I N S T R U M E N T A T I O N

on

If the mind is always calm and still, dark and silent, not seeing anything, neither inside nor outside, free of all thoughts and mental images, this is the settled mind, which is not be conquered. If the mind gets excited at objects, falling all over itself, looking for beginnings and ends, this is the confused mind, which ruins the virtues of the Way and undermines essence and life–it should not be indulged. Putting your nature in order is like tuning a stringed instrument. If the strings are too taut, they will snap. If they are too loose, they will be unresponsive. When tautness and relaxation are balanced, the instrument is ready.

Wang Chongyang

What I wondered after reading this was whether taking action to ‘put’ my nature in order would somehow interfere with my nature, and whether music would exist if balance was the measurement by which it was deemed ready to be heard?

Of course these questions are slightly out of context to the intention of ‘the Way’ and possibly the intention of Chongyang.

Thinking more on instruments and sound, my mind chose to stay with the guitar and memories of the many concerts seen on the internet or tv as well as my own attempts to play. I loved the magic shared by singers that told stories to the crowd between sets while simultaneously tuning their own guitars.

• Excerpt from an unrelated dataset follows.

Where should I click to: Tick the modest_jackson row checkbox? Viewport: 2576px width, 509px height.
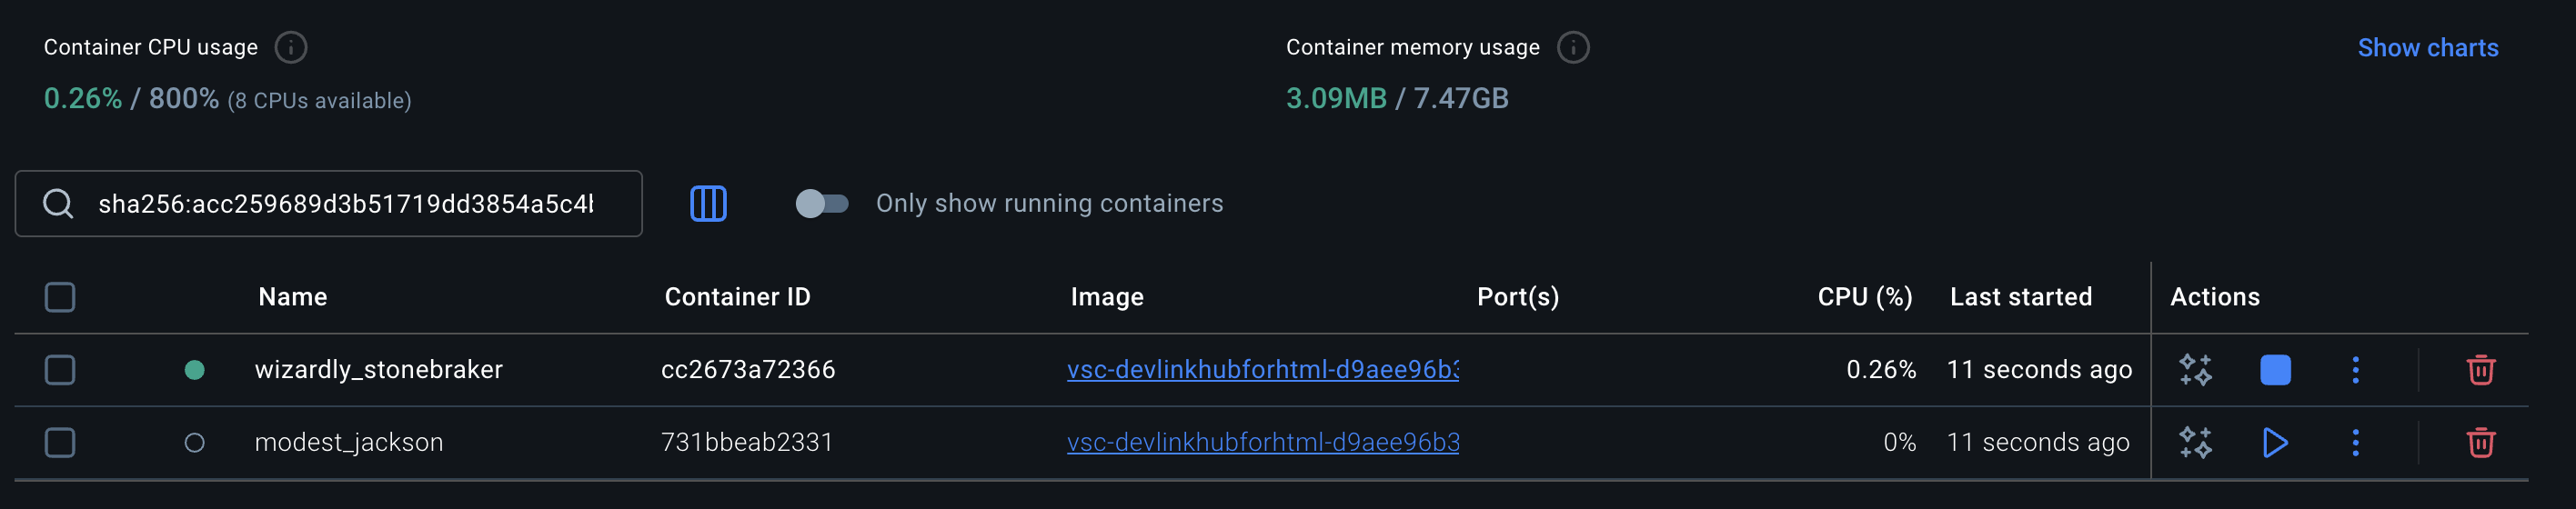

While the purpose of tuning the guitar is to correct or achieve a specific sound, sometimes the artist doesn’t know what they want to play until it’s been heard and sometimes the way they choose to tune does not fit into the defined standards of balance.

Nevertheless a sound gets created that achieves a balance of expression that has no unit of measure for artist or listener. The exchange of harmonic interpretation isn’t an indication of readiness so much as an indication of freedom.

We are ready as soon as we’ve been conceived, our ears developing naturally, just as naturally as our first cries.

Within each individual, the untrained and unstable is as valuable as the trained and stable parts of the mind, both necessary for the survival and performance of one uniquely designed musical that at its end will hear no applause nor seek standing ovation.

Like our hearts, our mind has no encore and is always ready. It is only the world that is not always ready for the individually attuned heart and mind.